The HomeKit-specific hub will retail for $150 (roughly £100 or AU$185), a premium bump over the $100 list price of their regular hub. However, it will allow all of Insteon's products to fit into Apple's system, meaning you can group them by rules and give commands to Siri that will simultaneously control multiple devices.

Insteon's app can also supposedly control every product in your HomeKit system, including third-party devices. Insteon wants to unify the fragmented smart home.

Communication troubles


Insteon sensors communicate through a proprietary radio frequency and Power-line, which broadcasts a signal using the existing wiring in your home.

It's a unique two-fold approach that aims to make sure its sensors can get their important information to the cloud under any circumstance, but because it's proprietary, it won't directly communicate with third-party devices.
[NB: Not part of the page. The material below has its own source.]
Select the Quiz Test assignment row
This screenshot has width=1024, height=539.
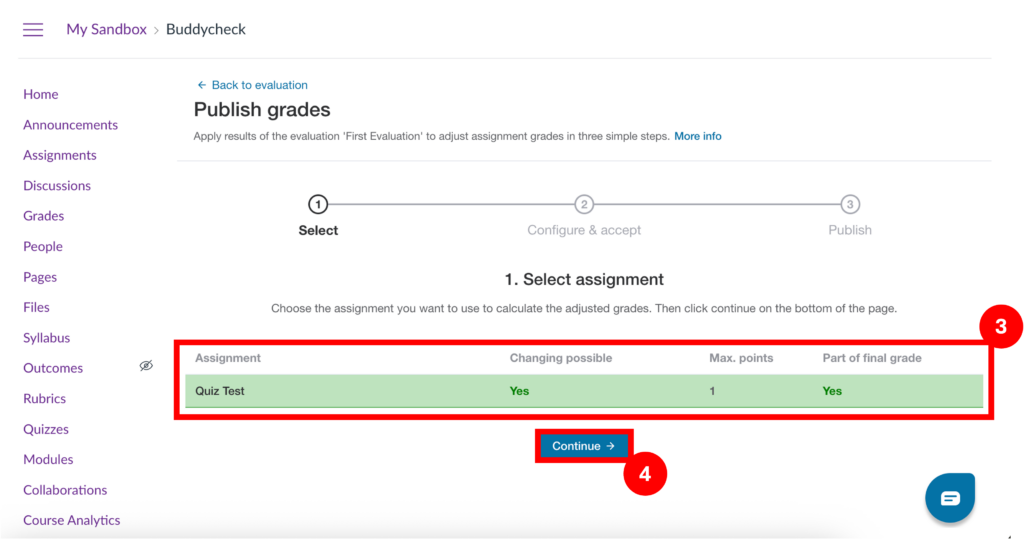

By contrast, two HomeKit-compatible switches announced today, the iDevices Switch and the Grid Connect Smart Outlet, respectively understand Bluetooth and Zigbee.

Insteon contradicts its own open approach by limiting the frequencies its hub detects to its own devices. It's made positive steps toward interoperability by joining the Works with Nest program and releasing this HomeKit-specific hub. You'll still need to primarily use Insteon products to make the initial cost of the hub worthwhile, however.

In our starter kit review, we found the cost to get started in Insteon's universe to be steep. That hasn't changed. Its list of sensors and devices has grown, and the system will now work well with your smart phone of choice. I'm excited to see how its hub and rules plays with those in HomeKit.

By allowing its app to control third-party devices, Insteon makes itself look like the company to finally unify the smart home. To actually accomplish that goal, it'll need to make its hub as universal as its app.


In the meantime, Insteon becomes one of the first whole home systems compatible with Home Kit, putting it in a great position to capitalize on the growing connectivity Apple will create when they finally flip the switch on HomeKit.